Mechanistic Insights in the Success of Fecal Microbiota Transplants for the Treatment of Clostridium difficile Infections

Abstract

Fecal microbiota transplantation has proven to be an effective treatment for infections with the gram-positive enteropathogen Clostridium difficile. Despite its effectiveness, the exact mechanisms that underlie its success are largely unclear. In this review, we highlight the pleiotropic effectors that are transferred during fecal microbiota transfer and relate this to the C. difficile lifecycle. In doing so, we show that it is likely that multiple factors contribute to the elimination of symptoms of C. difficile infections after fecal microbiota transplantation.

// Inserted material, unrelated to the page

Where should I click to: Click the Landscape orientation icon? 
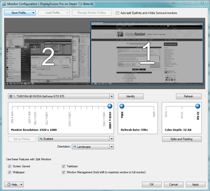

Keywords: Clostridium difficile infection; antimicrobial peptides; bacteriocins; bacteriophages; bile acids; fecal microbiota transplant; short chain fatty acids; sialic acids.

FIGURE 1

Selected mechanisms by which the gut microbiota, metabolites and peptides can affect C. difficile. (A) The lifecycle of C. difficile. Spores germinate into vegetative cells, which then proliferate and start to produce toxins. The lifecycle is completed by the formation of spores from vegetative cells again. (B) A simplified overview of the effects of bile acid metabolism on C. difficile. Secondary bile acids are formed from primary bile acids via 7α-dehydroxylation by gut bacteria. Primary bile acids promote germination of spores into vegetative cells, while secondary bile acids generally inhibit this process. Secondary bile acids can inhibit toxin production. (C) A simplified view of the effects of specific nutrients on C. difficile. Dietary fibers are fermented by the gut microbiota and short-chain fatty acids (SCFAs) are released. Succinate can stimulate C. difficile expansion, whereas other SCFAs potentially inhibit growth. Certain bacterial species in the gut cleave sialidated carbohydrates, releasing sialic acid that stimulates C. difficile expansion. (D) Schematic view of naturally occurring antimicrobial factors. The human gut has a high abundance of microbial species, some of which produce bacteriocins that are bacteriostatic or bactericidal for C. difficile. Certain bacteriophages present in the gut microbiota use C. difficile as a host. Antimicrobial peptides (AMP) are produced by host cells that inhibit C. difficile growth and inhibit toxin activity.